No cabe ninguna duda que junto a la Palabra está la vida, y, añadida a la proclamación está la curación. Es indudable que si no curas o manifiesta un poder extraordinario, tu palabra no surte efecto. Es decir, nadie te escucha ni da crédito a tu palabra. Cuando alguien nos dice algo que nos parece bueno y hasta lógico, le pedimos pruebas y demostraciones.
Le sucedió a Jesús. Recordemos la curación del aquel paralítico - Mc 2, 1-12 - cuando al ponérselo delante le dijo: Hijo, tus pecados te son perdonados. ¿Y qué sucedió? Que muchos de los que estaban allí no le creyeron. Luego, Jesús, sabiendo cómo pensaba dijo: ¿Por qué pensáis estas cosas en vuestros corazones? ¿Qué es más fácil, decir al paralítico: «Tus pecados te son perdonados», o decirle: «Levántate, toma tu camilla y anda»? Pues para que sepáis que el Hijo del Hombre tiene autoridad en la tierra para perdonar pecados (dijo* al paralítico): A ti te digo: Levántate, toma tu camilla y vete a tu casa.
Por eso, Jesús, el Señor, les da poder para curar y sanar junto con la proclamación. Y también eso, es lógico, suponernos, Jesús nos envía a cada uno de nosotros - bautizados - con y en las mismas condiciones. Porque, la Palabra de Dios salva y cura.

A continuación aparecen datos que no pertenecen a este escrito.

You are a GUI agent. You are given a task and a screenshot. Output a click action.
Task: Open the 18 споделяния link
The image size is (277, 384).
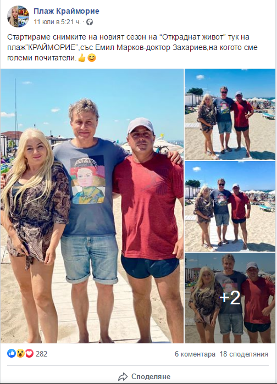pyautogui.click(x=244, y=354)
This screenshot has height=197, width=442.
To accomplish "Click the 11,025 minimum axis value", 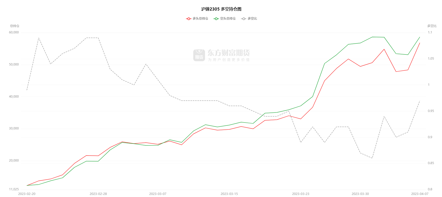I will point(14,189).
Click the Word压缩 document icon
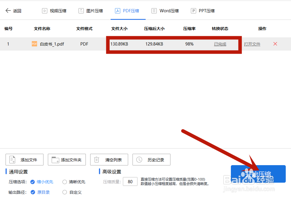The height and width of the screenshot is (199, 291). (154, 11)
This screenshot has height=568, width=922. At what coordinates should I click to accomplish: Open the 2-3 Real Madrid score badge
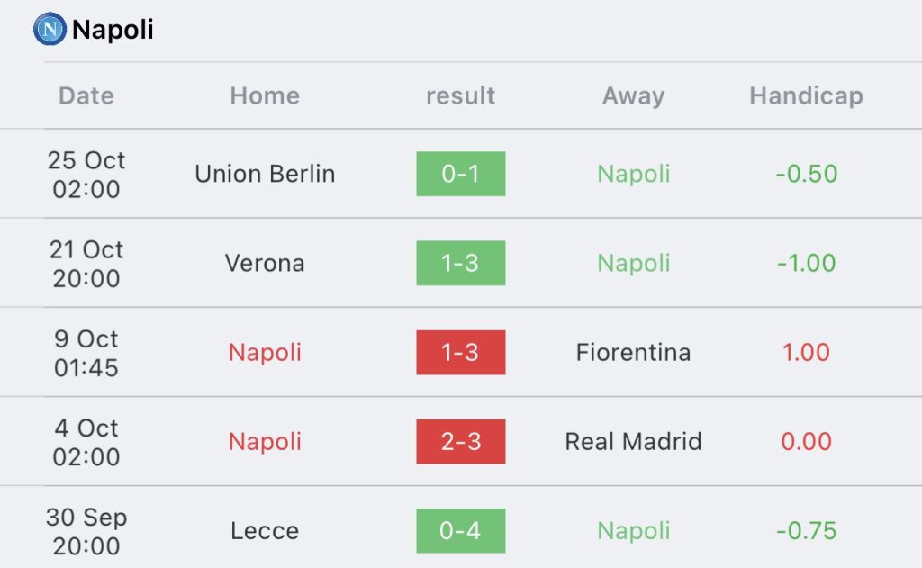pyautogui.click(x=460, y=441)
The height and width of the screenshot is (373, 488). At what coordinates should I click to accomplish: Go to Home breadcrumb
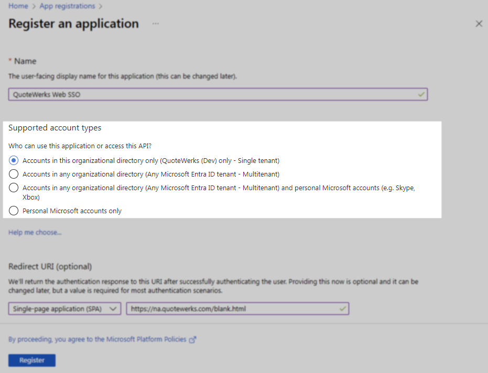click(x=18, y=6)
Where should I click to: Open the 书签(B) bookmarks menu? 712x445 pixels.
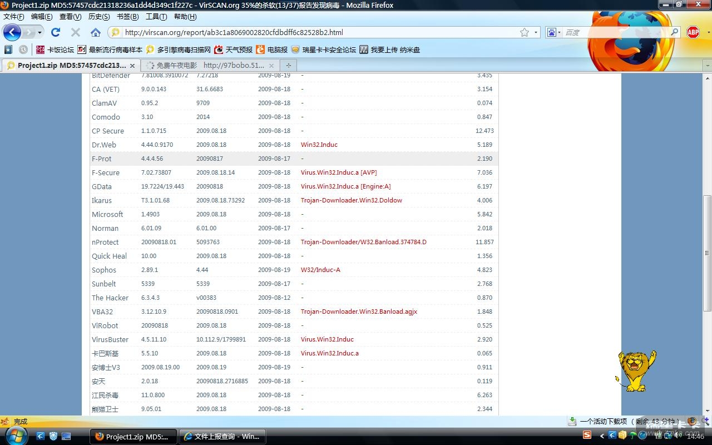(x=126, y=17)
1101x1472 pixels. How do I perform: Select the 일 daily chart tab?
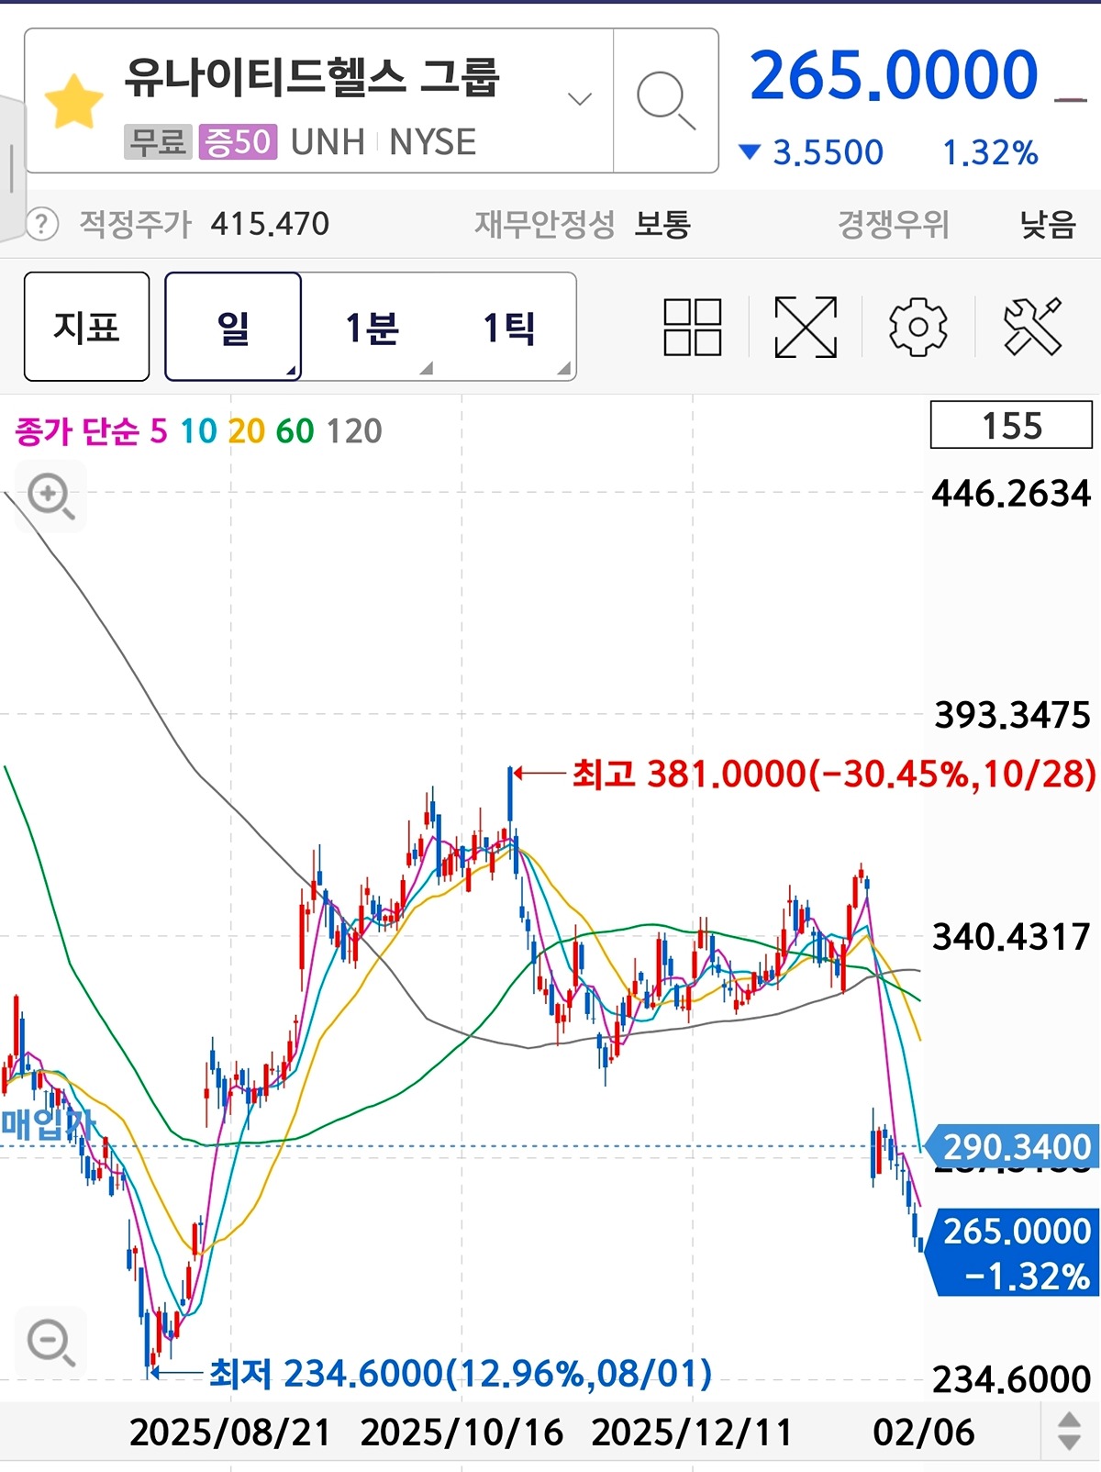[233, 327]
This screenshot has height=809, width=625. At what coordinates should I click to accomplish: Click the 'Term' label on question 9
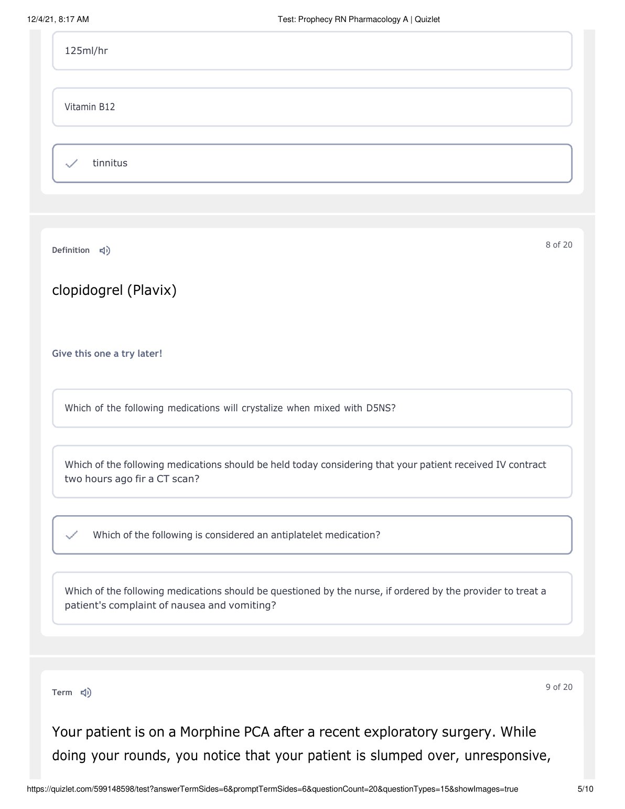pos(62,693)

La Palabra de Dios nos trae la salvación y eso significa que estamos liberados de todo mal. Jesús, nuestro Señor, comparte con nosotros su Poder de aliviar y sanar.

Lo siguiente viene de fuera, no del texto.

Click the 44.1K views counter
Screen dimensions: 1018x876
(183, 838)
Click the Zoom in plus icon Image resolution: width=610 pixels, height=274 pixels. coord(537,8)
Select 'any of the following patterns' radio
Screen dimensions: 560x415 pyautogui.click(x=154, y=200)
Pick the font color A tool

Y somos enviados en el Señor. Sin apoyos en las cosas de este mundo. Nuestra roca y nuestro apoyo es el Señor - Lc 6, 47 - que nos sostiene y nos libera de todas las ataduras que el mundo nos tiende, nos seduce y nos esclaviza. Por eso nos envía: ... «No toméis nada para el camino, ni bastón, ni alforja, ni pan, ni plata; ni tengáis dos túnicas... Nuestra seguridad está en el Señor. Confiamos en su Palabra y en su Poder sanador. Él es esa Roca en la que descansamos y en la que ponemos toda nuestra seguridad y esperanza.